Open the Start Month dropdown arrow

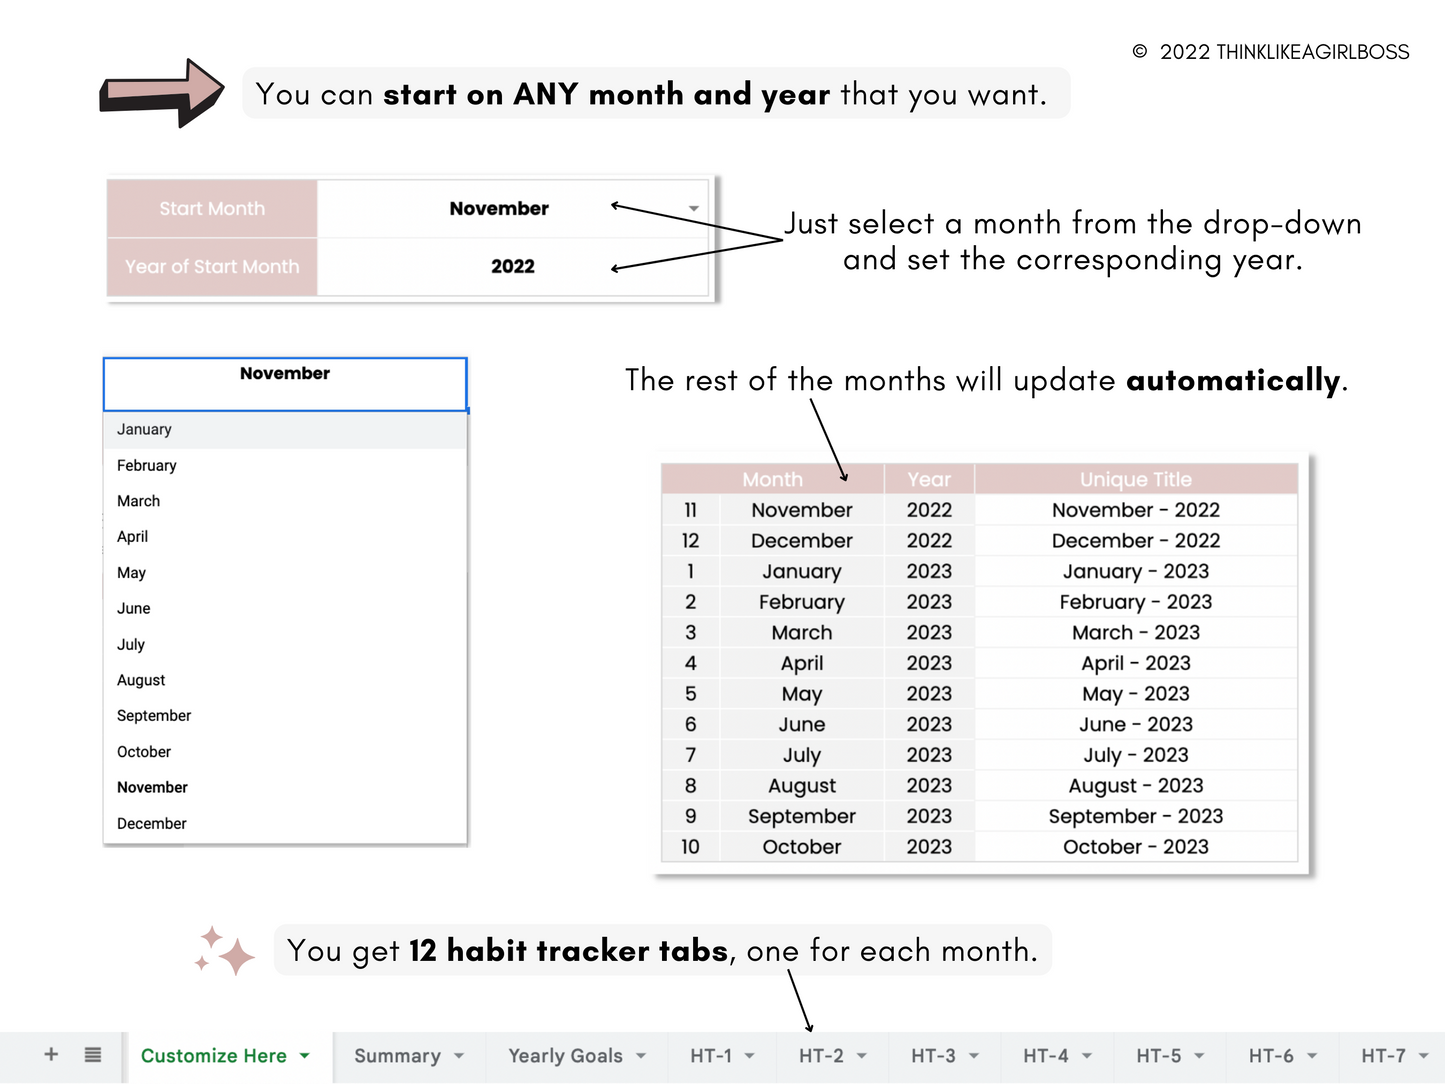click(x=693, y=209)
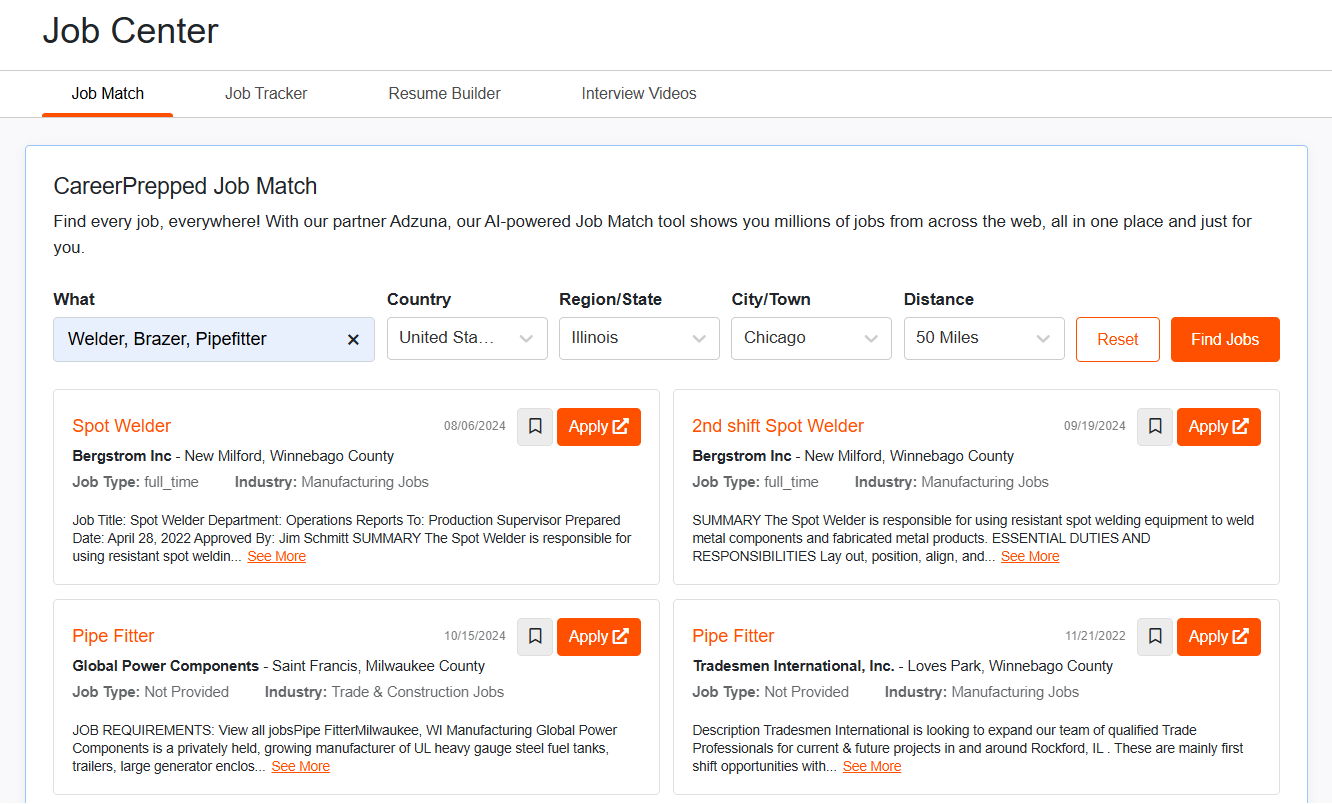This screenshot has height=804, width=1332.
Task: Bookmark the Spot Welder job from 08/06/2024
Action: [x=535, y=427]
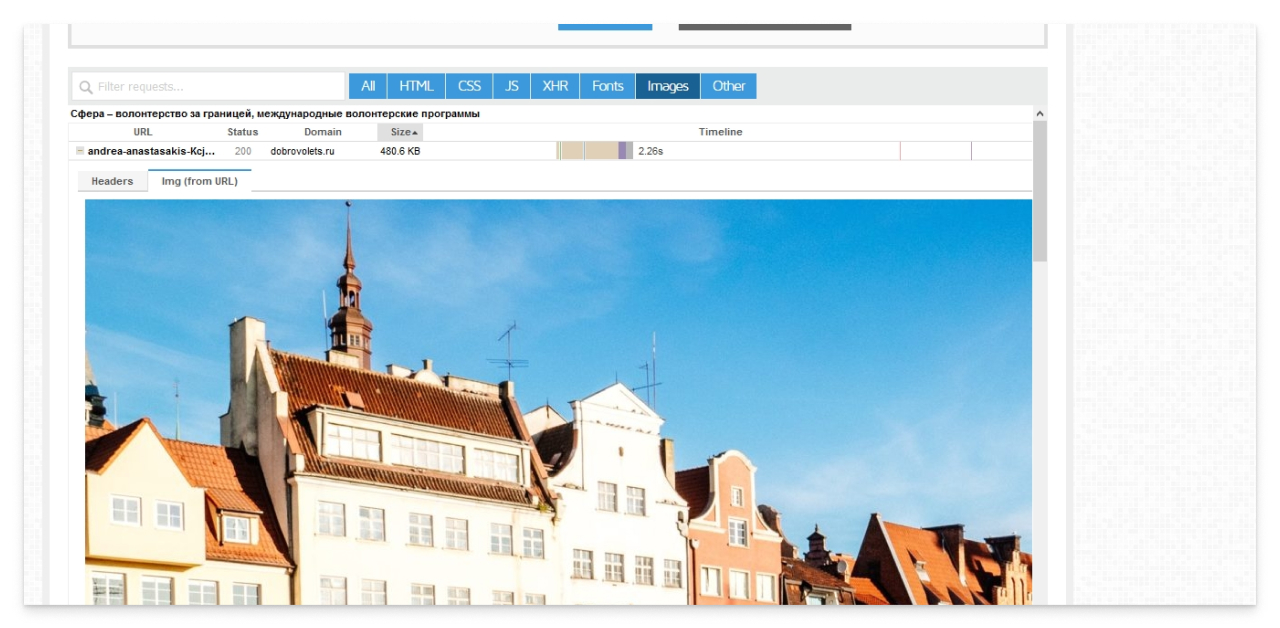Click the search magnifier icon in filter box
The image size is (1280, 628).
click(x=86, y=87)
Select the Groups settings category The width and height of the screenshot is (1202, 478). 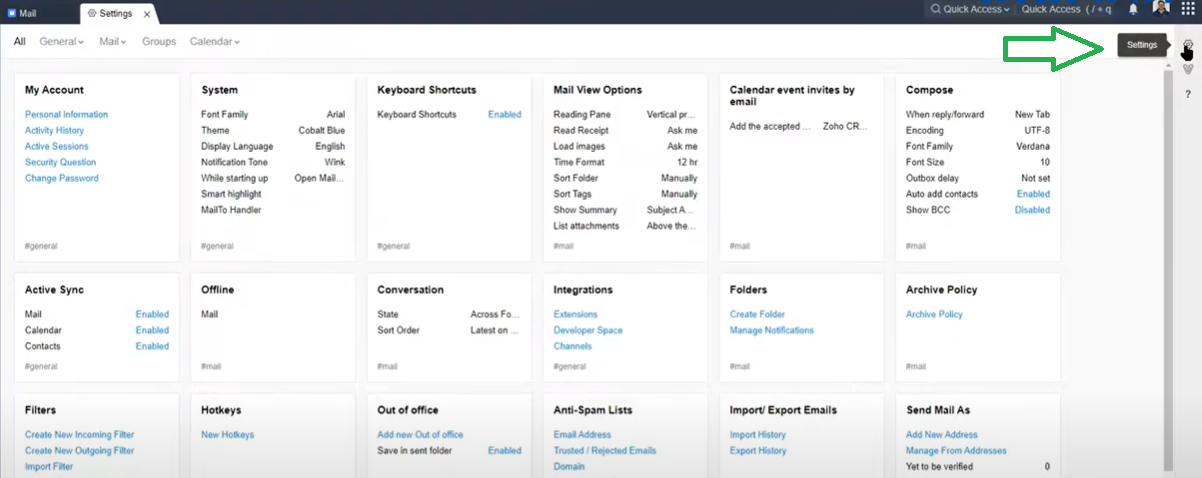(x=159, y=42)
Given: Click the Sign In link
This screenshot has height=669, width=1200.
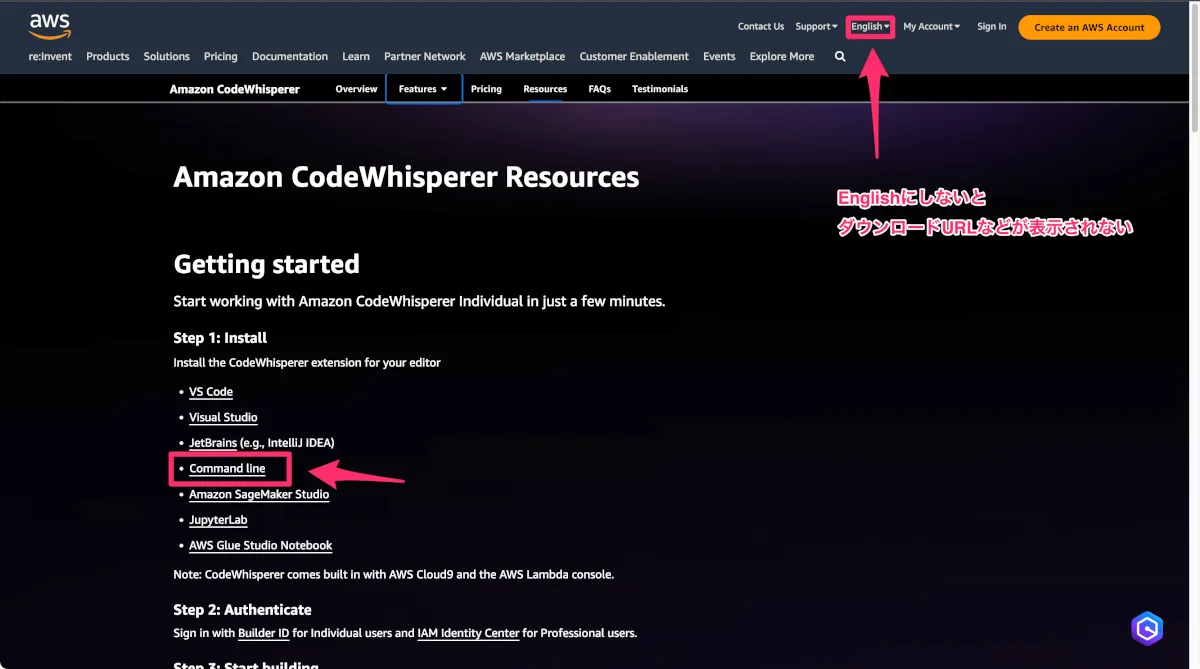Looking at the screenshot, I should 991,27.
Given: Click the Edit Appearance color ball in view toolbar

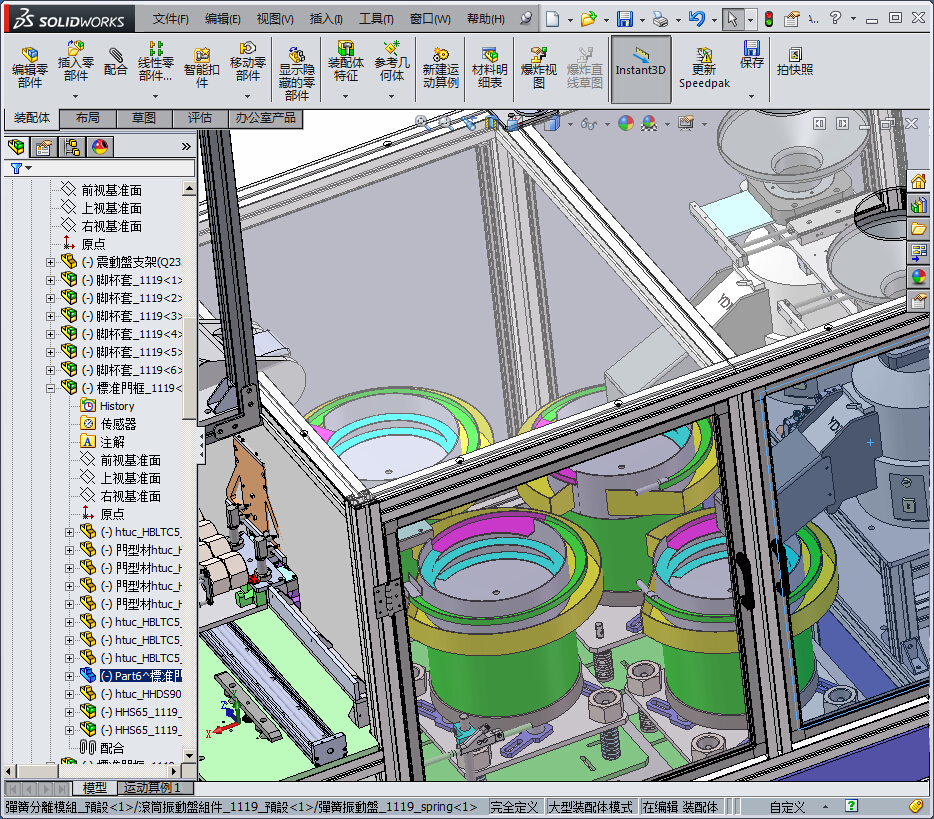Looking at the screenshot, I should pyautogui.click(x=625, y=123).
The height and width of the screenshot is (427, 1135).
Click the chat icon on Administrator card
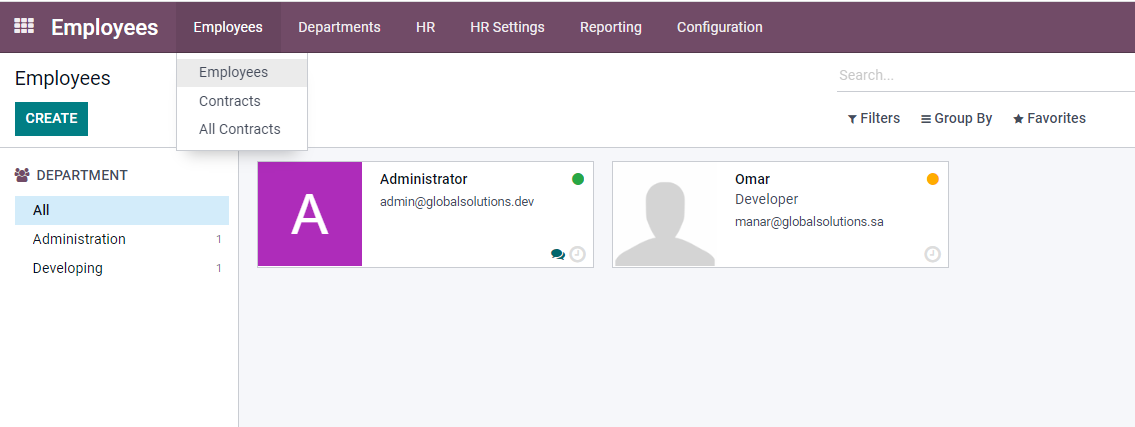click(x=557, y=255)
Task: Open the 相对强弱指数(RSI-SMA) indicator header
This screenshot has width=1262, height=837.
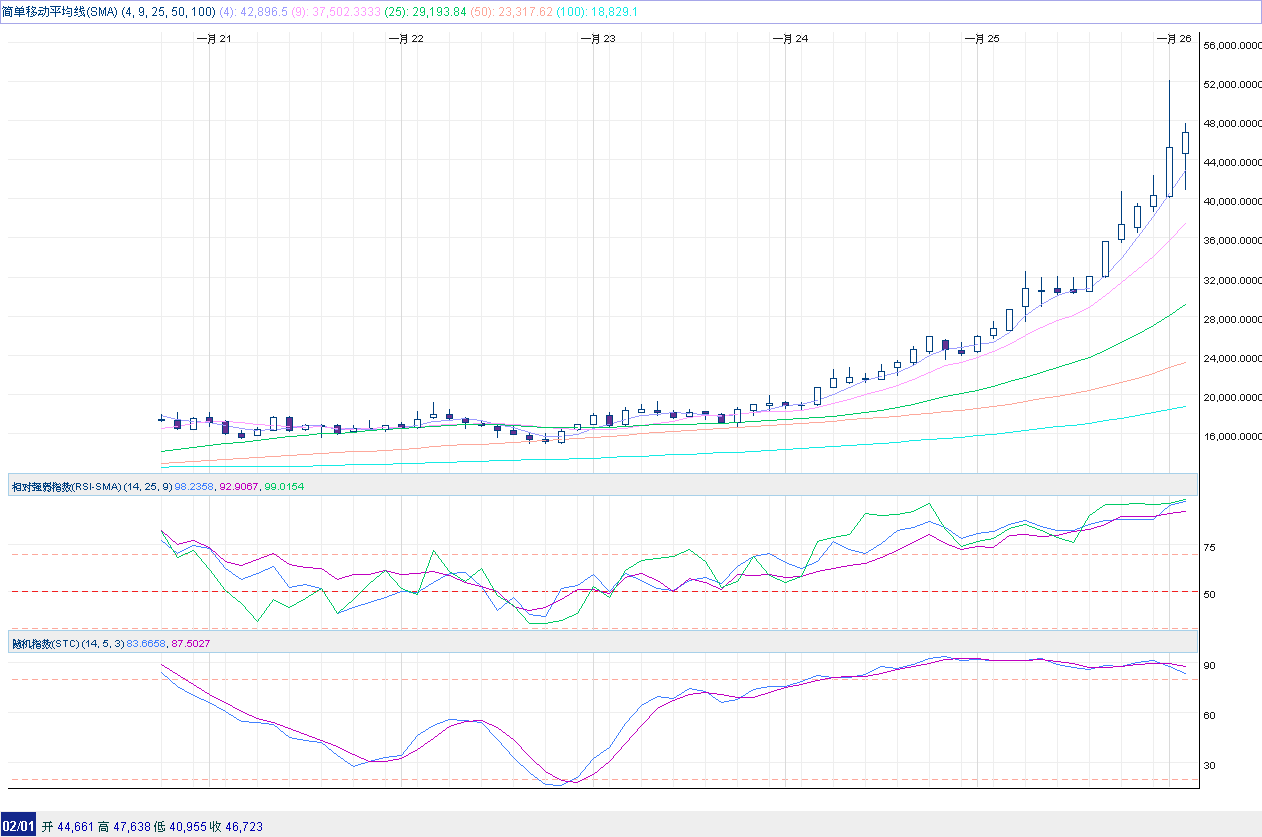Action: (x=66, y=486)
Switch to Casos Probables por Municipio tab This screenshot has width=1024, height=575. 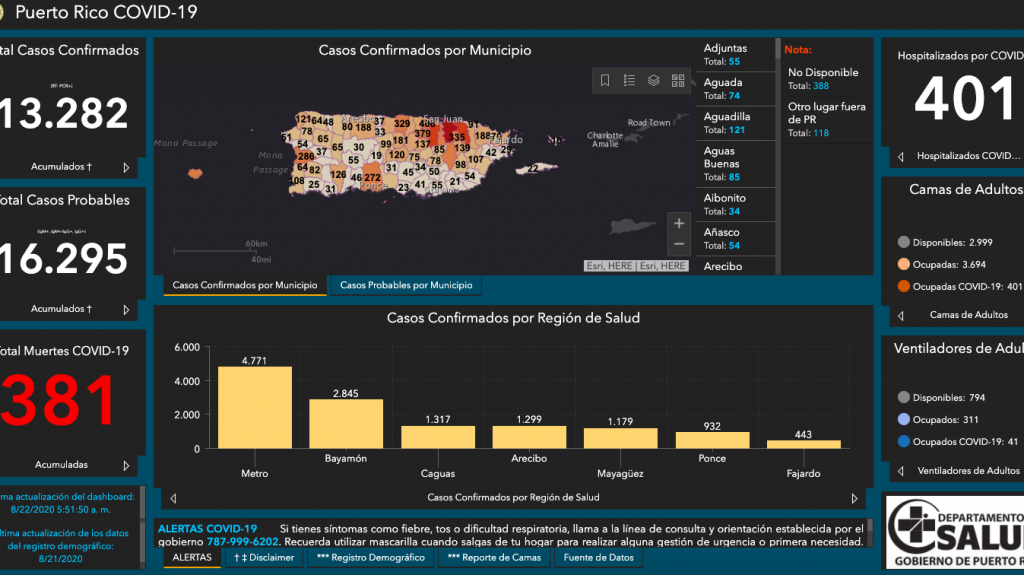coord(406,286)
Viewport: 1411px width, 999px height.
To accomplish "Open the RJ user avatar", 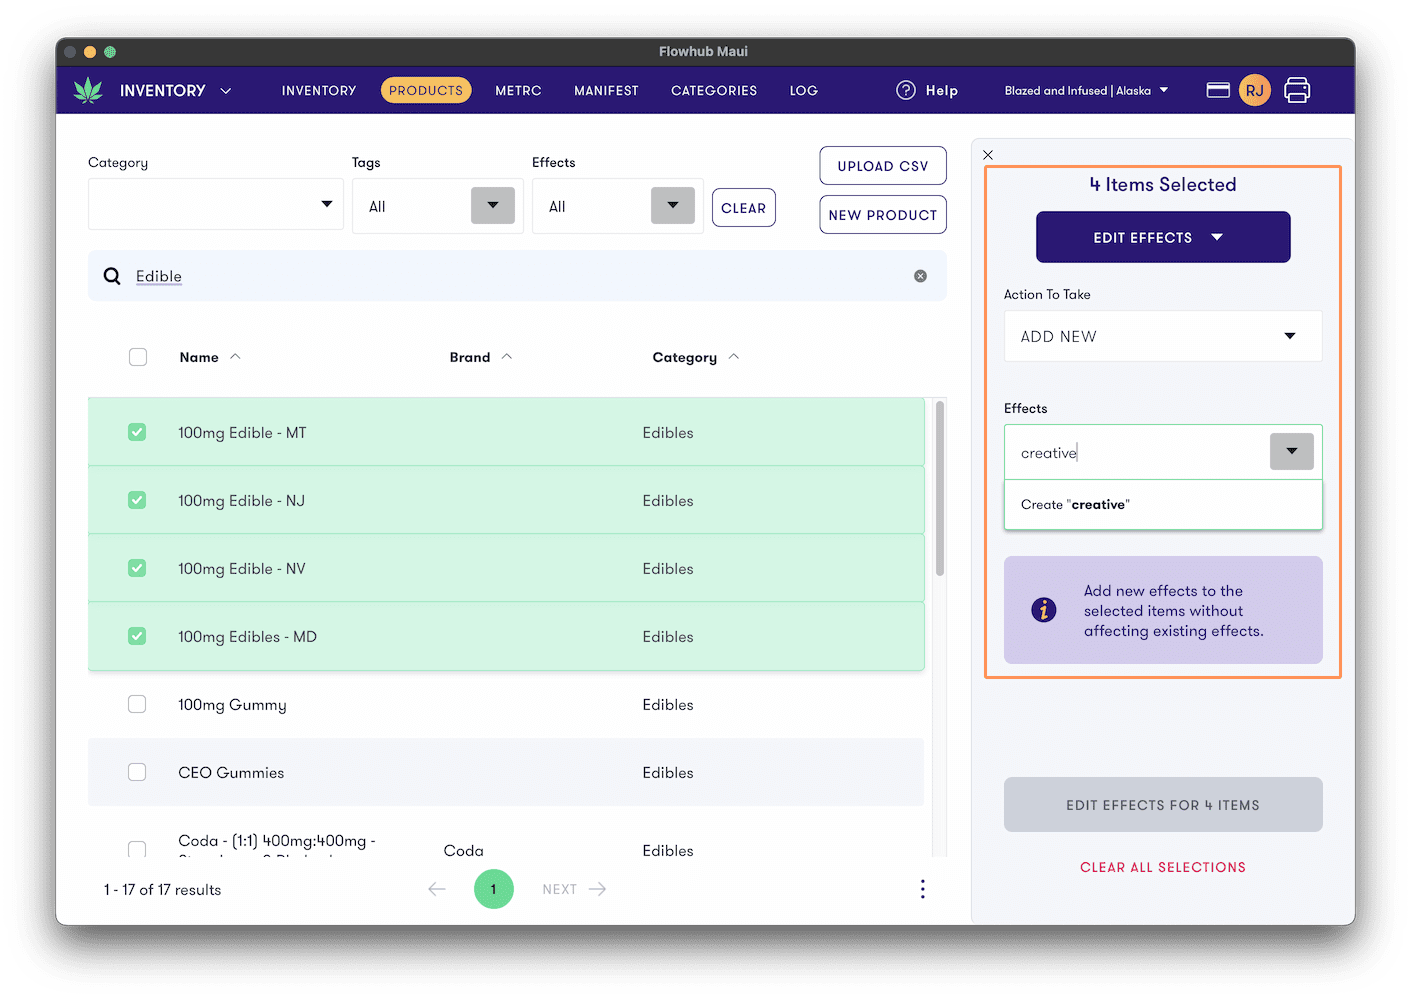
···
- [Requirement] For this exercise, retype exactly, and only, the lines from the line with "Viewport: 1411px width, 999px height." through the last line of the material above, both included. Pictures stay out.

- [Solution for this problem]
Viewport: 1411px width, 999px height.
To accomplish "Open the RJ user avatar", 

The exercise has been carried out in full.